→ What you are asked to do: This exercise requires an exact copy of each line from the one containing "How do I perform: Click the empty" down to the last line below.

→ Information shown:
══════════

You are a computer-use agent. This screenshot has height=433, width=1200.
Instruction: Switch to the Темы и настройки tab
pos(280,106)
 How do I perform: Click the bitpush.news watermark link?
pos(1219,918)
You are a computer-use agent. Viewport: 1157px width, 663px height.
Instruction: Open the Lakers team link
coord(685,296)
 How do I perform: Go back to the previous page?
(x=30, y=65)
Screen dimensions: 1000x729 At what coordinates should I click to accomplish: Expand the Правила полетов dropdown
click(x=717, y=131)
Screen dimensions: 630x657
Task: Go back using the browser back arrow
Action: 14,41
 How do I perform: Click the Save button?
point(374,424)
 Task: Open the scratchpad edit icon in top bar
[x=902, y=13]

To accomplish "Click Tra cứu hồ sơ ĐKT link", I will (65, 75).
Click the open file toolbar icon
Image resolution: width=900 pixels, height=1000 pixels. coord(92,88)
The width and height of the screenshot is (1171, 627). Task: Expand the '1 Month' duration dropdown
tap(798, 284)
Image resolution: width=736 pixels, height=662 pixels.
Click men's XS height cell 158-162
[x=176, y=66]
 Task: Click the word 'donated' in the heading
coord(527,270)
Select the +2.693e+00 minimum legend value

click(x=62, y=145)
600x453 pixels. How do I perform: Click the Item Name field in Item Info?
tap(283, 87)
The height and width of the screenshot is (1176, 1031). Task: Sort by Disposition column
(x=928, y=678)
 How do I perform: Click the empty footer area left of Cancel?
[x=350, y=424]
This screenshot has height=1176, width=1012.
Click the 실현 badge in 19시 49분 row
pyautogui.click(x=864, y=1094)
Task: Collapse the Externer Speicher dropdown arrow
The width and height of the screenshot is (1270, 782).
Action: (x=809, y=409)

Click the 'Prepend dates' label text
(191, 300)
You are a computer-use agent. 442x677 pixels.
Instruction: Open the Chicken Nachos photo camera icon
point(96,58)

══════════

→ Task response:
 How do I perform: Click the empty footer area left of Cancel?
[x=350, y=424]
This screenshot has height=1176, width=1012.
Click the 실현 badge in 19시 49분 row
pyautogui.click(x=864, y=1094)
Task: Collapse the Externer Speicher dropdown arrow
The width and height of the screenshot is (1270, 782).
Action: (x=809, y=409)

Click the 'Prepend dates' label text
(191, 300)
You are a computer-use agent. 442x677 pixels.
Instruction: Open the Chicken Nachos photo camera icon
point(96,58)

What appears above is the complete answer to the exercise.